Though this tool targets a platform specific file format, it is pure python code that is platform and endian independent.

General documentation

Release history

macholib 1.16.2

  • Update classifiers for Python 3.11

macholib 1.16.1

  • Added some new CPU subtype definitions

macholib 1.16

  • Add allow_unknown_load_commands option to MachO and `macholib.MachOHeader.

    PR by github user bhamiltoncx.

macholib 1.15.2

  • Explicitly mention Python 3.10 in the project metadata

macholib 1.15.1

  • Remove a debug print introduced in the previous release.

macholib 1.15

  • Add support for new features in the macOS 11 SDK
  • Fix link to repository in README.rst
  • Fix macholib.dyld.dyld_find for system libraries on macOS 11 or later

macholib 1.14

  • Repository moved to GitHub
  • #32: Update the LC_NAMES table

macholib 1.13

# 31: Add two new load commands introduced in macOS 10.15

macholib 1.12

  • #27: Missing describe method for build_version_command

macholib 1.11

  • Add very hacky limited support for @loader_path. This is just enough to deal with extensions and dylibs found in Python binary wheels.

macholib 1.10

  • #25: Add support for LC_NOTE and LC_BUILD_VERSION

macholib 1.9

Features:

  • Add definition for macholib.mach_o.reloc_type_generic, which was used in code but never defined.

  • #22: Add LICENSE file

  • #23: Added “–help” option for “python -m macholib”

  • Added function macholib.MachO.lc_str_value which should help in decoding value of macholib.mach_o.lc_str.
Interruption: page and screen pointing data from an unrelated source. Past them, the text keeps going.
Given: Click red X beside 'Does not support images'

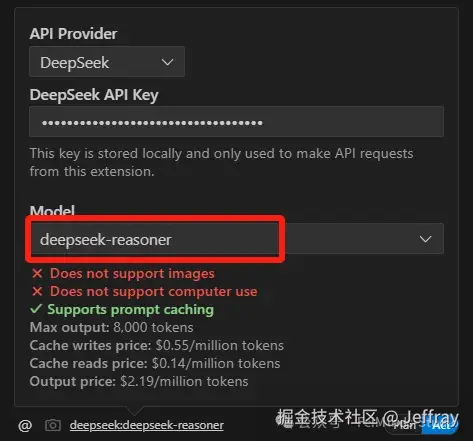Looking at the screenshot, I should point(37,274).
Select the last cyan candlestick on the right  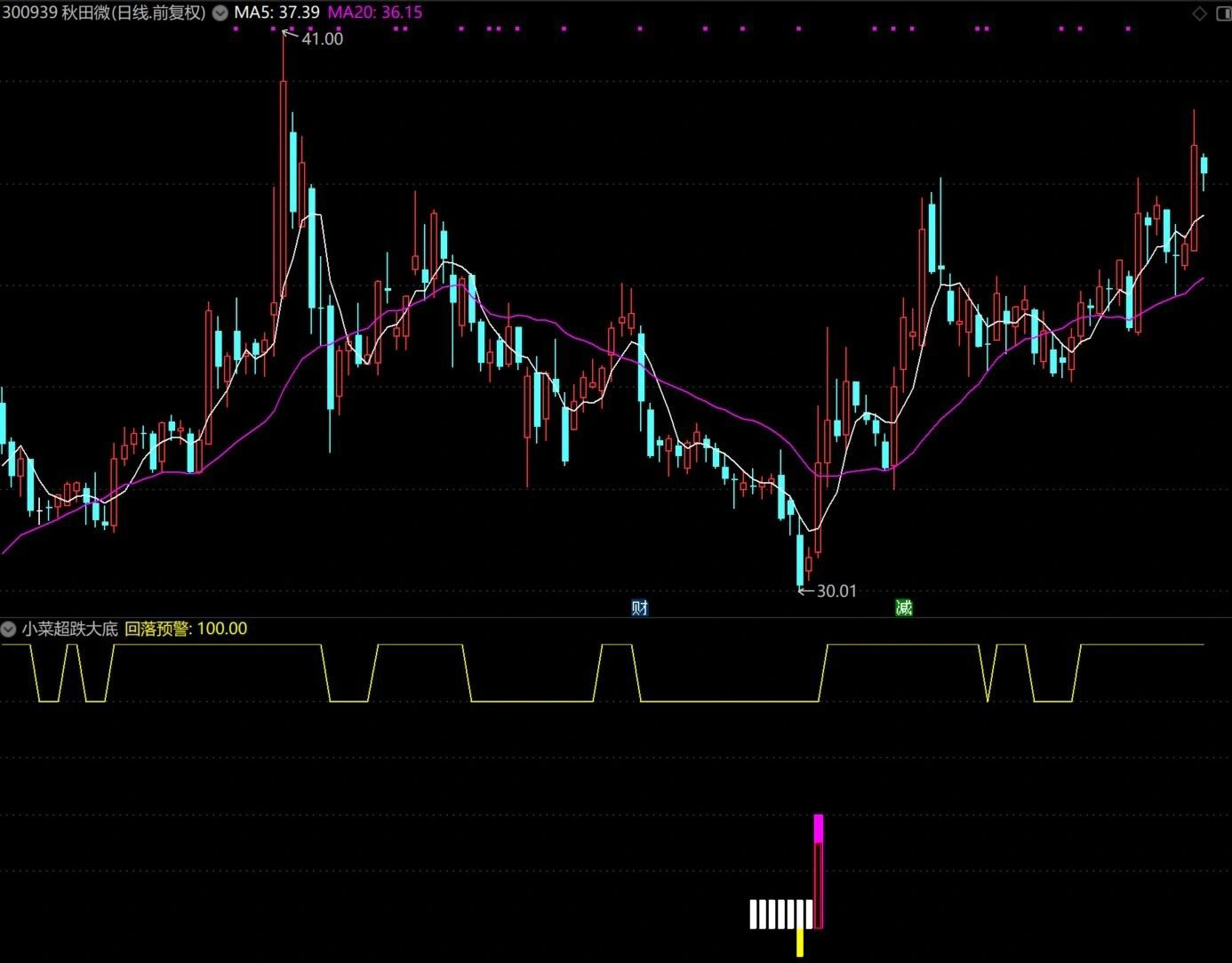[1204, 165]
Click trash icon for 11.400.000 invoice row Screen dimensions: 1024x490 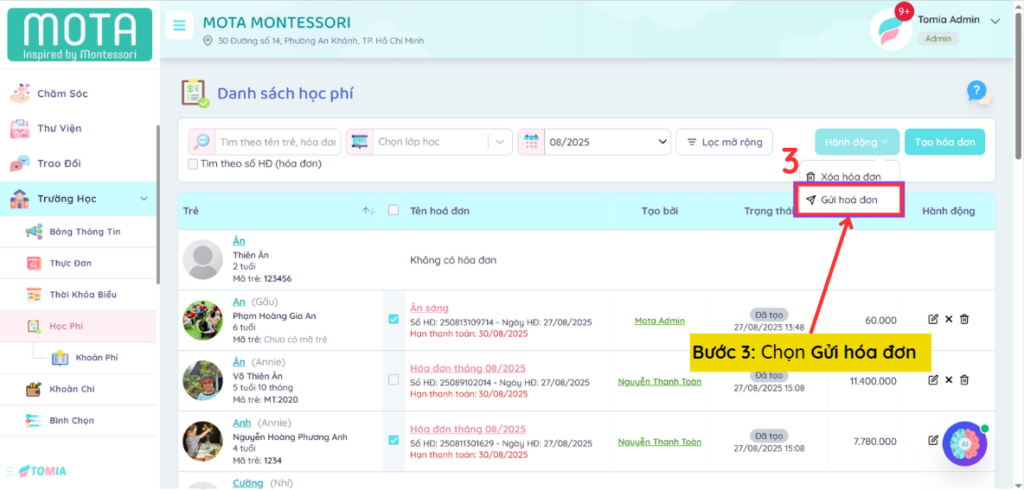click(x=965, y=380)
Those values are offsets in the data of a load command, the function will return the actually value as a byte string.

    See also issue #21.

Bug fixes:

  • Pull request #15: Fix typo in thread_command class

    Patch by user “phdphuc” on bitbucket.

macholib 1.8

  • Use the same dependency walk logic as otool

    Patch by Taras Tsugrii <ttsugrii@fb.com>

  • Added support for new load commands

    Patch by David Dorsey <trogdorsey@gmail.com>, with enhancements by Ronald Oussoren.

  • Fix procesing DSYM file from XCODE 6.x

    Patch by HolmsBlazhey <andrey.blazhey@gmail.com>

  • MachOGraph.locate(): When calling dyld_find(), use kwarg ‘loader_path’, not ‘loader’.

    Patch by Stuart Berg <bergs@janelia.hhmi.org>

  • Add fields to thread_command

    Patch by Asger Hautop Drewsen <asgerdrewsen@gmail.com>

  • Add missing ARM_V7S subtype.

    Patch by “NN”

  • Fix for SymbolTable

    Patch by Christian Klein <chris@5711.org>

  • Use first Mach-O header as the default header

    Patch by Christian Klein <chris@5711.org>

  • Issue #17: add LC_LOAD_UPWARD_DYLIB to _RELOCATABLE set

  • Issue #16: macholib “hangs” on invalid input

    Due to the use of the range function on untrusted input the python process could hang when reading invalid input, due to trying to construct an enormous list.

  • Issue #18: Bad version parsing in macho_version_helper

    The order of subfields in mach_version_helper was reversed from reality.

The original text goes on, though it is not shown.